I decided to extend the analysis by looking at 5 week periods in SPY. Since March, 2003 (N = 155) we have had 27 strong uptrending periods on my trend measure. Five weeks later, SPY averaged a gain of .67% (16 up, 11 down), weaker than the average five-week gain of 1.36% (103 up, 52 down).

To create a relative match, I looked at the 25 strongest downtrending periods in SPY during that same time. Five weeks later, SPY averaged a gain of 2.36% (18 up, 7 down)--much stronger than normal.

Once again, we see evidence of countertrending, with moves over one period reversed in the next. The effect is especially strong for reversals of downtrends on a five day and five week basis, suggesting that these timeframes might be worth coordinating for intermediate-term trades.


John Wheatcroft said...

This is something I've kind of "known" for awhile - several posts ago I even mentioned that you should "skip a period" and check results that way. But it is always nice to have empirical evidence.

My question now is - why "5"? First how did you arrive at 5 and second why is "5" the magic number? Why not 12 or 13 or 33?

Brett Steenbarger, Ph.D. said...

Hi John,

No reason for the 5--it was the number I started with, so I stuck with it. I didn't try to pick periods to optimize results.


D TradeIdeas said...

Some have argued a strategy (and we have modeled with success as measured by popularity) that considers 10-day periods but for different reasons: sector rotation. The strategy looks for stocks hitting 10-day highs as a sign of fresh money entering a sector. The opposite is true for 10-day lows. This would seem to counter against the countertrend phenomenon you describe. Is institutional money so fickle as to enter and then leave thus creating the behavior you describe? I just don't know the answer.

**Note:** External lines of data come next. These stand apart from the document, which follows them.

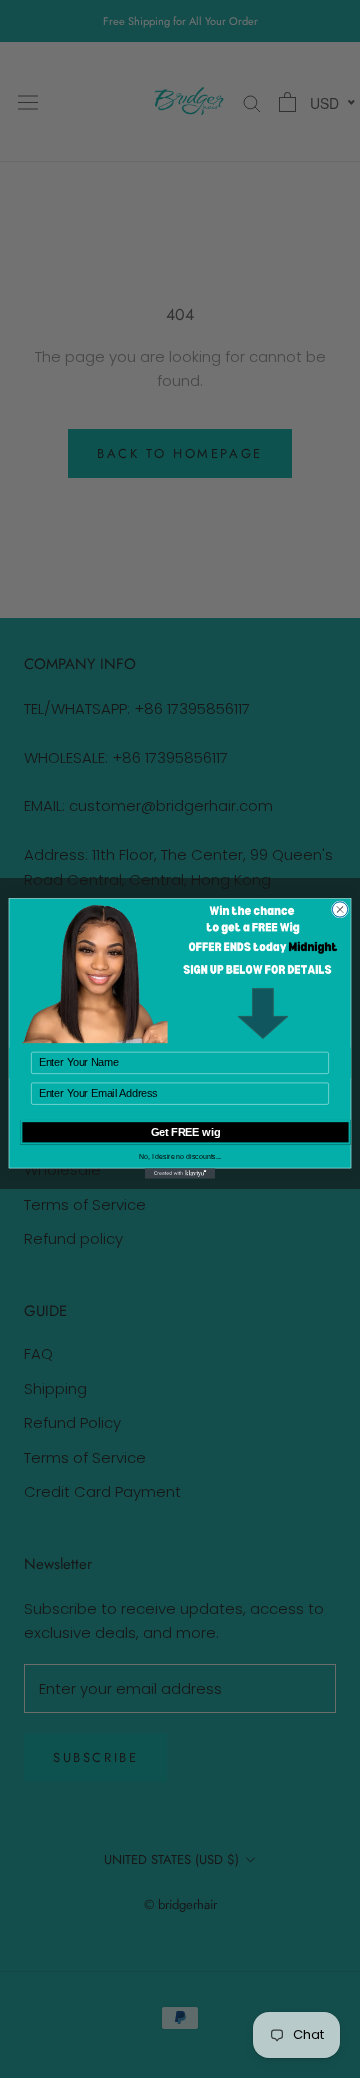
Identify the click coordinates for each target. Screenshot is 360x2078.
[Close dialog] (339, 909)
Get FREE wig (186, 1133)
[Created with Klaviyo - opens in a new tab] (180, 1174)
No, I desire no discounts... (180, 1157)
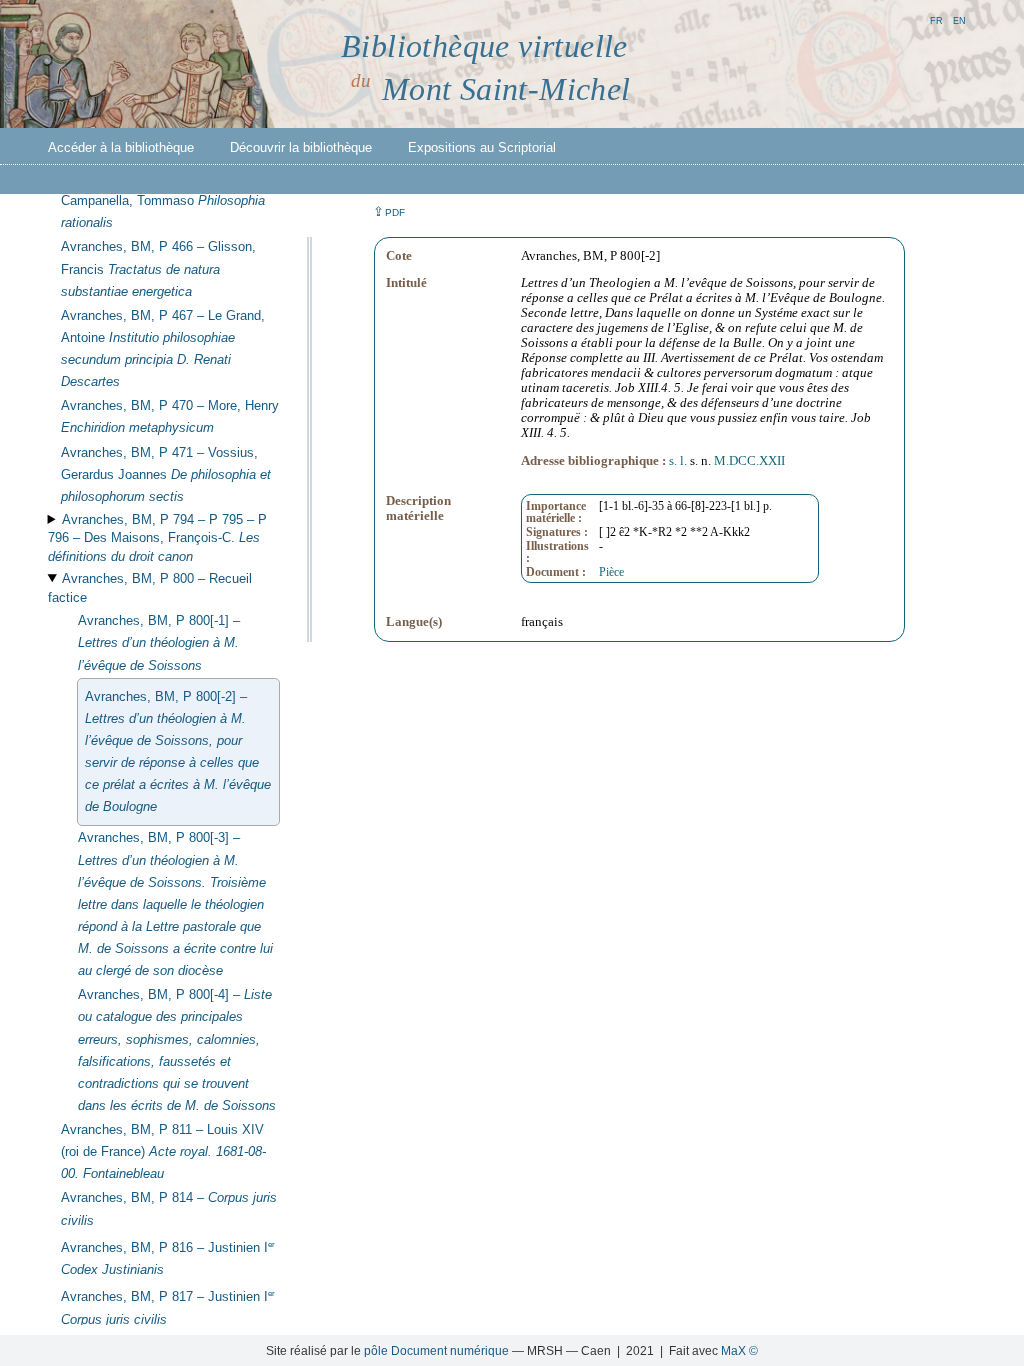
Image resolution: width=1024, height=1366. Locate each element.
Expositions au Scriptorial (482, 147)
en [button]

Brett Steenbarger, Ph.D. said...


I'll check out 10 day horizons later this week and see what I find. It would amaze me to find general evidence of trending, but it is certainly possible that individual sectors might trend better than the S&P. There *is* evidence of upside trending on broad market momentum, as I've modeled with my Demand/Supply index, but the key there is that many stocks have to be making those new highs simulataneously for upside momentum to continue.